═════ SUPPLIED RECORDS
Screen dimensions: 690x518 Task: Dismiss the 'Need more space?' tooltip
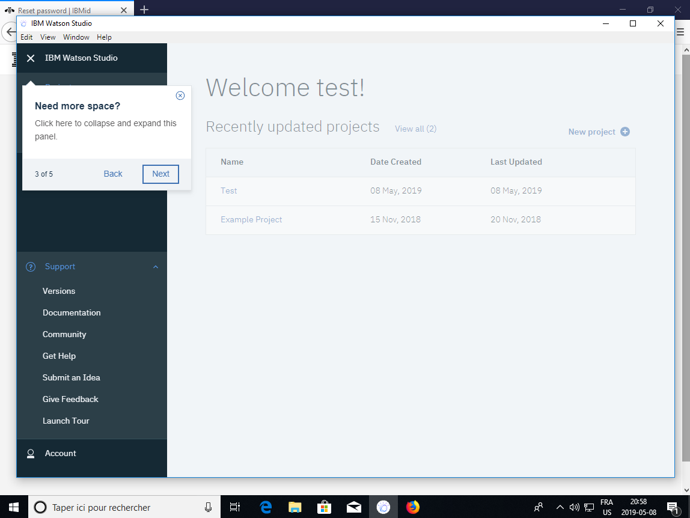tap(180, 96)
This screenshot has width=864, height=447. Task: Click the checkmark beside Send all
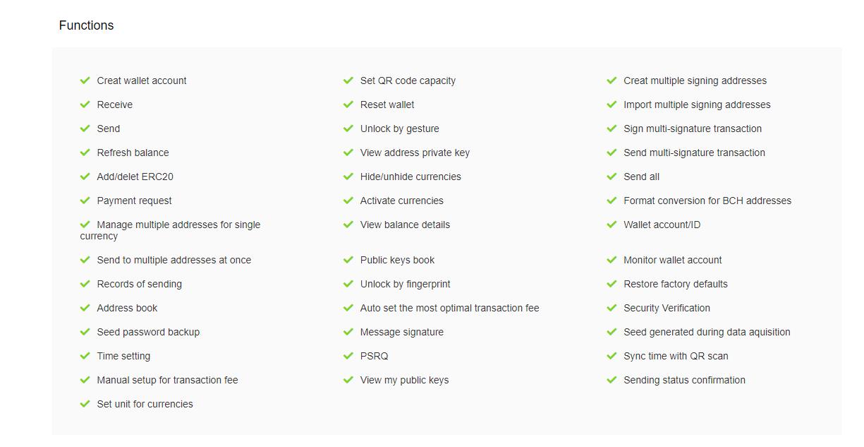click(612, 177)
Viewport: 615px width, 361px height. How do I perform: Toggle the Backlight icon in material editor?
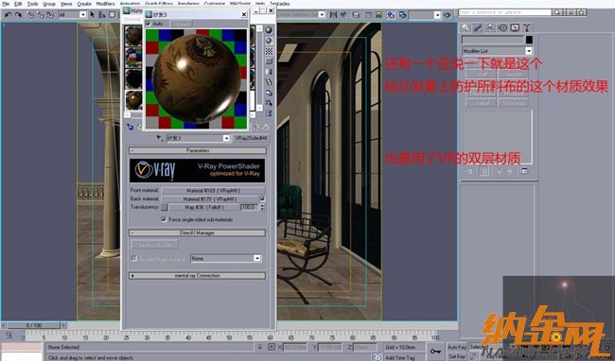(x=269, y=41)
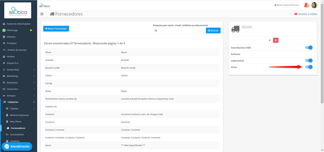Click the Assista o vídeo link
This screenshot has height=152, width=324.
pyautogui.click(x=306, y=14)
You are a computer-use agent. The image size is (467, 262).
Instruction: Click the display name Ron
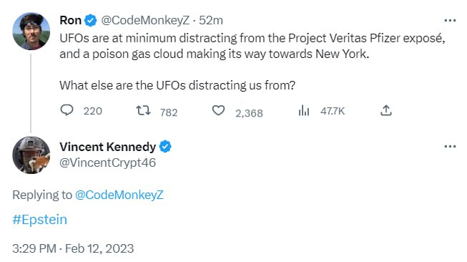[71, 21]
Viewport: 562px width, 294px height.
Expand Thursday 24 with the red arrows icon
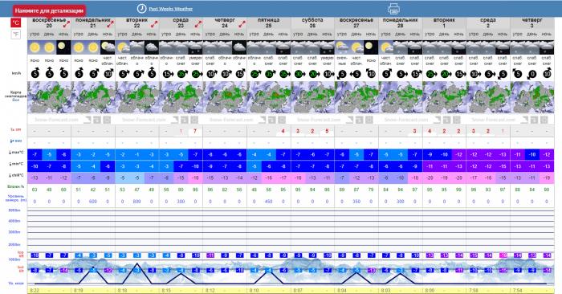click(242, 24)
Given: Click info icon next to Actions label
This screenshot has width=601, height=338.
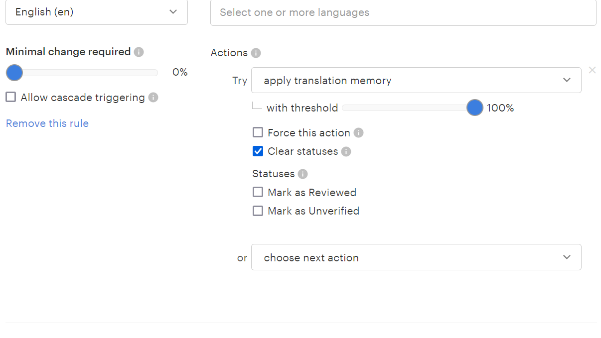Looking at the screenshot, I should (256, 53).
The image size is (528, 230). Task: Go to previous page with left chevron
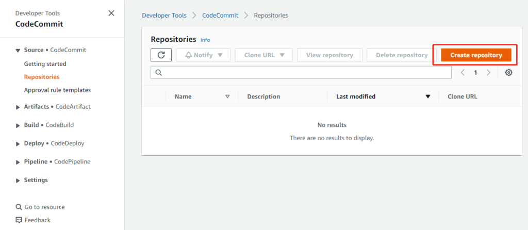[x=463, y=73]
══════════
> **ACTION ITEM**
Copy nothing but the lines from the line holding "This screenshot has width=864, height=447." through the last line of the entries, exactly, while leaving out the pictures.

> **WORKED SOLUTION**
This screenshot has width=864, height=447. Task: Click the checkmark beside Send all
click(612, 177)
Viewport: 615px width, 361px height. How do I perform: Toggle the Backlight icon in material editor?
(x=269, y=41)
Click the Assista o vídeo link
This screenshot has height=152, width=324.
pyautogui.click(x=306, y=14)
You are a computer-use agent. The image size is (467, 262).
Instruction: Click the display name Ron
[71, 21]
Viewport: 562px width, 294px height.
Expand Thursday 24 with the red arrows icon
click(242, 24)
Given: Click info icon next to Actions label
This screenshot has width=601, height=338.
Looking at the screenshot, I should (256, 53).
The image size is (528, 230). Task: Go to previous page with left chevron
[x=463, y=73]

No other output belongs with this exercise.